For the tanker market, the news is a positive development. Venezuela currently exports between 400kbd and 600kbd according to tracking data, although the true numbers may be higher, given the efforts made to conceal involvement in the country’s oil trade. Flows to the US has risen from zero to around 130kbd this year, owing to Chevron holding an export license, whilst several European oil majors have also imported limited volumes also under license. The remaining volumes are generally thought to end up in China, or blended in Asian waters before being re-exported.
Industry analysts have suggested that it will be difficult for Venezuela to significantly boost exports despite sanctions relief. Additional investment in oil production and upgrading of export facilities will be required, with the short sanctions window making any large investment in the country increasingly risky, whilst the country’s ties with Iran and Russia may further complicate matters. Nevertheless, the development is undoubtedly positive for the tanker market, as it is expected to shift export volumes from the dark fleet to mainstream tankers.
Gibson’s proprietary vessel database tracks at least 169 tankers over 25kdwt involved in Venezuelan trade since sanctions were enacted, comprised of over 50 VLCCs, 80 Suez/Aframaxes and more than 30 LR1/MR/Handies. Whilst these vessels are unlikely to disappear overnight, they may soon be marginalized as new buyers emerge for Venezuelan cargoes.
Demand for the country’s heavy crude is likely to come from the US, India, major Chinese buyers as well as complex European refiners, given the tightness in the heavy sour crude market. Venezuela will be keen to sell crude to cash buyers, opposed to companies to which it owes debt. Chinese majors holding oil for debt contracts will be keen to restart flows, but will do little to improve Venezuela’s financial situation, hence buyers in the US, India and Europe will most likely be preferred.
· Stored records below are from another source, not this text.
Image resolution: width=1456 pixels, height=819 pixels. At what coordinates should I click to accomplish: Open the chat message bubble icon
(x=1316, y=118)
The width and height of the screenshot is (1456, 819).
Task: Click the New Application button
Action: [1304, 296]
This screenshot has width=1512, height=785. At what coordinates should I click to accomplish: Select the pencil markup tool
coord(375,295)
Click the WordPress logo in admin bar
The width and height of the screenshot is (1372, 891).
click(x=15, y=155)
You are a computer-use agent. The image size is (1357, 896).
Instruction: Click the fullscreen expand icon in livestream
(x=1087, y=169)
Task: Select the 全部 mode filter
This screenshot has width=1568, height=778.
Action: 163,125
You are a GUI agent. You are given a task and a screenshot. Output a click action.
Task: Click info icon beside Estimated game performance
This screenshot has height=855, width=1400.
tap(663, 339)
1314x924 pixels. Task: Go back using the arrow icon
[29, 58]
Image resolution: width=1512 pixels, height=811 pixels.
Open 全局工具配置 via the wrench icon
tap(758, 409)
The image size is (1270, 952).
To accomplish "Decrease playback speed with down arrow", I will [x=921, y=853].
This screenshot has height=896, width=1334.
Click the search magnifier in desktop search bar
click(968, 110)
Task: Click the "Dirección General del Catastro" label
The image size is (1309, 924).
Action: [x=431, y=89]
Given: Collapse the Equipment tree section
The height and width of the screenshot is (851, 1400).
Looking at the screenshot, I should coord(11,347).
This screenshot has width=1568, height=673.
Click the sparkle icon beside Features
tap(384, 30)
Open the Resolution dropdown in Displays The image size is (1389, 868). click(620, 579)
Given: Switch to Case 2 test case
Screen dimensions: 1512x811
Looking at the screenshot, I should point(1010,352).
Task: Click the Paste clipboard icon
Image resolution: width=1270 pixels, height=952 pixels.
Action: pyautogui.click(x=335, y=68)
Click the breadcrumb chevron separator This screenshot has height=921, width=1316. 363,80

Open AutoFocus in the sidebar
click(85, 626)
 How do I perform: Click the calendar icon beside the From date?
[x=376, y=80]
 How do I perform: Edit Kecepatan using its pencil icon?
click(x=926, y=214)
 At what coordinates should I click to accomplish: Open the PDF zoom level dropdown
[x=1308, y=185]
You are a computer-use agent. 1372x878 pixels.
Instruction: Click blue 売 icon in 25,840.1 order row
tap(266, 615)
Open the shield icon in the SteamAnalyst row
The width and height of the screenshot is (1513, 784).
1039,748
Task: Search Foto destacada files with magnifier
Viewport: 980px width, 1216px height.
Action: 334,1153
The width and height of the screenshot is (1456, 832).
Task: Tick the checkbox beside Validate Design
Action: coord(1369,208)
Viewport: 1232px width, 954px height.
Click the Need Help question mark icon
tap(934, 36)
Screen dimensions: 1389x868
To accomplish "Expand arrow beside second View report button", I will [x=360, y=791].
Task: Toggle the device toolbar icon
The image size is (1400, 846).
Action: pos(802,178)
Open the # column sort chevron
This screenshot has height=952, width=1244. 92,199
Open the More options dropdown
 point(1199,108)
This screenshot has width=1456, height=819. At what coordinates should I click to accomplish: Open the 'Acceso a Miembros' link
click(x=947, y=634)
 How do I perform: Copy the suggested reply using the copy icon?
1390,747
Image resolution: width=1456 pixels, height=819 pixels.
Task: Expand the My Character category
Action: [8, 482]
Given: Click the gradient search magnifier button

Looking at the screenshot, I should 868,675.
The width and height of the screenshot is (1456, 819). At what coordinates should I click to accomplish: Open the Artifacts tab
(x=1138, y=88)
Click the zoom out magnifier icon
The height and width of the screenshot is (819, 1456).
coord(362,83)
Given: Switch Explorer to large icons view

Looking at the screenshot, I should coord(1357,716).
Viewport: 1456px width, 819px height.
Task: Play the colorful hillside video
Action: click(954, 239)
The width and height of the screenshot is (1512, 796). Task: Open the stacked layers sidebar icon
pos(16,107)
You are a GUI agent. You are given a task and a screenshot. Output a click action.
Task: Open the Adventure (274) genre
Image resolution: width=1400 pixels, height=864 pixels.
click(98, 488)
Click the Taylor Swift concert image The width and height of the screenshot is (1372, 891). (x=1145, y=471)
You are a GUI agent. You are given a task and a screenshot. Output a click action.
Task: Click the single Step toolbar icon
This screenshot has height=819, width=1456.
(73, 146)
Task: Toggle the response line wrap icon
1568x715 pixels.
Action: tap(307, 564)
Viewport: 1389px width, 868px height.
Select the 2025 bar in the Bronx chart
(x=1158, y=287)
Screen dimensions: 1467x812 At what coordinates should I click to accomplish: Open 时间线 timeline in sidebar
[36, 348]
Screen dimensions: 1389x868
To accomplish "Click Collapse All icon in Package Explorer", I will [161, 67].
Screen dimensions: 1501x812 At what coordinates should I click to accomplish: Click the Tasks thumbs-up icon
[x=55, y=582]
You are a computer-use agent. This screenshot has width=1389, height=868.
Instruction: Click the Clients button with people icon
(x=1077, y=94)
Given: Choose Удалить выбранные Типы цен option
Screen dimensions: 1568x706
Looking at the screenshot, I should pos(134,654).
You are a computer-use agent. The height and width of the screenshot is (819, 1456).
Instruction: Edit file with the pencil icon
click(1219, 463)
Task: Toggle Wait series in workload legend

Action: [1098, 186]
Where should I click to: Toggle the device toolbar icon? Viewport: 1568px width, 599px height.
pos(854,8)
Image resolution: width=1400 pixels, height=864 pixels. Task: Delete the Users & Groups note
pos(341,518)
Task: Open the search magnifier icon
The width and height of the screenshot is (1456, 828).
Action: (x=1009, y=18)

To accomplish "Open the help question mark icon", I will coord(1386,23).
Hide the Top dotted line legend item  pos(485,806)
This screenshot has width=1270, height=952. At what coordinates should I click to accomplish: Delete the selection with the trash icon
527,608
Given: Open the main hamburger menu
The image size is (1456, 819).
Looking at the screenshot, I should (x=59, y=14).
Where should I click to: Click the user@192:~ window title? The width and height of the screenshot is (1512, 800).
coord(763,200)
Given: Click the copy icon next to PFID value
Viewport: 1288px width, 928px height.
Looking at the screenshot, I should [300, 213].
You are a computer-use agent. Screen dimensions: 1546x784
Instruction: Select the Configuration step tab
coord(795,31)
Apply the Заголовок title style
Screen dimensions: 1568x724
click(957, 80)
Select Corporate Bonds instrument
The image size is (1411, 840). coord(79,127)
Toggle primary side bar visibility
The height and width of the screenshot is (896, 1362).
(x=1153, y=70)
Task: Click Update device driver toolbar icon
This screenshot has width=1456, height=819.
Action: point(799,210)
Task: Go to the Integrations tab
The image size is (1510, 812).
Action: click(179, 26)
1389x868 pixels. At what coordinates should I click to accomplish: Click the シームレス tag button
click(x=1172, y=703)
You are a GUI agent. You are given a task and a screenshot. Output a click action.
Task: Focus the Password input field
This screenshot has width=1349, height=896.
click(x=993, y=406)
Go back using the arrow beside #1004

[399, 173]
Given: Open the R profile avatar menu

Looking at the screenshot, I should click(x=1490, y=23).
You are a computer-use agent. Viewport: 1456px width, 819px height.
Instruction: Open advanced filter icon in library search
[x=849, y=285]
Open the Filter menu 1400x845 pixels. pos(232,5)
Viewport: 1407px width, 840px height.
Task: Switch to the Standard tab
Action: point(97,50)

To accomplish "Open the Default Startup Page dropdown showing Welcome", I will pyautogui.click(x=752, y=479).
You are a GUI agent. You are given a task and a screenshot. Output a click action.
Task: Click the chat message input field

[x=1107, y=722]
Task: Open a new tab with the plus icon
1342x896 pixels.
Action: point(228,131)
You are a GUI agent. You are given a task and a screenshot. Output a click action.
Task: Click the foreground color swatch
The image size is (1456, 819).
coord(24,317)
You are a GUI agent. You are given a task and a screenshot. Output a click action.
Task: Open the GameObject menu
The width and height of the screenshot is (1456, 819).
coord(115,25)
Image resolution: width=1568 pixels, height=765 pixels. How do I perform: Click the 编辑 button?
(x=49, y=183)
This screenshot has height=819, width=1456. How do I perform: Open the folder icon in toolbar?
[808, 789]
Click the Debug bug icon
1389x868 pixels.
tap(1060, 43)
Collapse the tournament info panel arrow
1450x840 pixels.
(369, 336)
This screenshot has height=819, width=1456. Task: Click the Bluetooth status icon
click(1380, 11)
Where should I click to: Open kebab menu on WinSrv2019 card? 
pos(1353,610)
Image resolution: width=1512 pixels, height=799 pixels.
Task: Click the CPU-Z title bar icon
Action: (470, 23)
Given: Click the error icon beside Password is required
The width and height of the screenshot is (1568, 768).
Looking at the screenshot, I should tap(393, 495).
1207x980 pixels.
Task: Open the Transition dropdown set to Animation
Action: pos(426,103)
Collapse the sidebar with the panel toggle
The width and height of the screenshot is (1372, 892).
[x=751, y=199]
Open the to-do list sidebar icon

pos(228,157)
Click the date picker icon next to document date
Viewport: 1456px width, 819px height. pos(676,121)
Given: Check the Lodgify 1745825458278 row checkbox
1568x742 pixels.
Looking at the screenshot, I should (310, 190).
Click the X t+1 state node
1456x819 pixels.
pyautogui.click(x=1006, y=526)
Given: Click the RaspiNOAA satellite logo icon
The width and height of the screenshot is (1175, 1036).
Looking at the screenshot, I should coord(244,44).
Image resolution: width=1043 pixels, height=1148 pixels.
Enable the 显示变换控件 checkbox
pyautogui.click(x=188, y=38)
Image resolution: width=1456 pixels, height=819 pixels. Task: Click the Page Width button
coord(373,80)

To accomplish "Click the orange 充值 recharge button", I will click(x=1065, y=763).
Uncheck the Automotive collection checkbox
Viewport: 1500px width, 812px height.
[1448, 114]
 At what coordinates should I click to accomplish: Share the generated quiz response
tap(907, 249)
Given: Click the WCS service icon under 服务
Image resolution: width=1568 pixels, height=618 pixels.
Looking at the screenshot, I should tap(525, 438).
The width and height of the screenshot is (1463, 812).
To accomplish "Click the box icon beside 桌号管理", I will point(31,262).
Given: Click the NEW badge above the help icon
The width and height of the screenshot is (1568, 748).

Overall the development is a positive step for our sector. The scale of the impact will depend on whether Venezuela holds up its end of the deal, enabling the US to keep sanctions off the table. The longer sanctions remain off the table, the more vessels previously engaged in that trade will be marginalized and forced out of the market, shifting increased oil volumes for the dark fleet onto non sanctioned tonnage. Only time will tell.